La France qui a reçu une gifle tente de se venger en passant par les chefs d’Etat de la CEDEAO qui, dans leur volonté d’obéir, ont enfreint les règles les plus élémentaires de l’organisation régionale dont la vocation première est de faciliter le déplacement des personnes et des biens dans la zone. Ainsi, Faure Gnassingbé, qui a succédé à son père après avoir massacré des centaines de Togolais, se retrouve dans le cercle des donneurs de leçons de démocratie.
Emmanuel Macron le sait, le meilleur moyen de diviser le Mali c’est d’organiser des élections auxquelles ne participeraient pas les régions du nord où l’Etat peine à étendre sa présence. Elire un Président sans le vote des populations du nord, c’est mettre en place un chef d’une moitié d’Etat. Quand en 2019, le moyenâgeux président du Cameroun a décidé d’organiser une présidentielle sans la participation effective des deux régions anglophones où le taux de participation a été estimé à 5%, il s’en est suivi un conflit armé dominé par un Paul Biya armé par la France.

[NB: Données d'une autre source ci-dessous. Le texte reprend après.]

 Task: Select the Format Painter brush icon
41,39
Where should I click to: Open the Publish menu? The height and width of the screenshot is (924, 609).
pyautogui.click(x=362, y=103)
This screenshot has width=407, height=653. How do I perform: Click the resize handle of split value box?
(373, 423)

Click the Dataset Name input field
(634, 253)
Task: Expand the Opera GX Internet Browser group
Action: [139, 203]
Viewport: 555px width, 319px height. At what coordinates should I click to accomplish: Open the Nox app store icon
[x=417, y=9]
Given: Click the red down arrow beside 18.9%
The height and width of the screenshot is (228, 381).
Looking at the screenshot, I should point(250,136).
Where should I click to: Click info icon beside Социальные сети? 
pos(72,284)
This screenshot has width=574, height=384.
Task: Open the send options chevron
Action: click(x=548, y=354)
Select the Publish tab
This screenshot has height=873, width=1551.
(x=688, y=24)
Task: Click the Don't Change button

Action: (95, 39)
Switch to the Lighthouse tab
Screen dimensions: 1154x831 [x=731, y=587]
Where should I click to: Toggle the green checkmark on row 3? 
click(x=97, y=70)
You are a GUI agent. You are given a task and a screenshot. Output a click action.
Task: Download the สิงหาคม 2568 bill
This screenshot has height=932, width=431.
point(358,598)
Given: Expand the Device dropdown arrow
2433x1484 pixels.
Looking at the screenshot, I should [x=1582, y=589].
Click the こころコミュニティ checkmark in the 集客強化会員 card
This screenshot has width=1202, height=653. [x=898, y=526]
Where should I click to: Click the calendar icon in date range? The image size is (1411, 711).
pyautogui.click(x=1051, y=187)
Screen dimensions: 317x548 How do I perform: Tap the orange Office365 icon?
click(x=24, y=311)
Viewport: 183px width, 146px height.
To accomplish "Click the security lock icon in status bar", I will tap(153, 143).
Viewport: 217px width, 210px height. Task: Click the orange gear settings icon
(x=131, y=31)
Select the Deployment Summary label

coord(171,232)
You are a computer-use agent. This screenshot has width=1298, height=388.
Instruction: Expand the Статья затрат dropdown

En tenant tête à la France et au syndicat des chefs d’Etat de l’Afrique de l’Ouest, le Mali s’unit et refuse de servir l’or qui fait briller l’Hexagone. En refusant de trembler face aux aboiements, il fait aussi vibrer cette fibre patriotique de la jeunesse africaine déterminée à s’affranchir du joug du colon qui n’est jamais parti.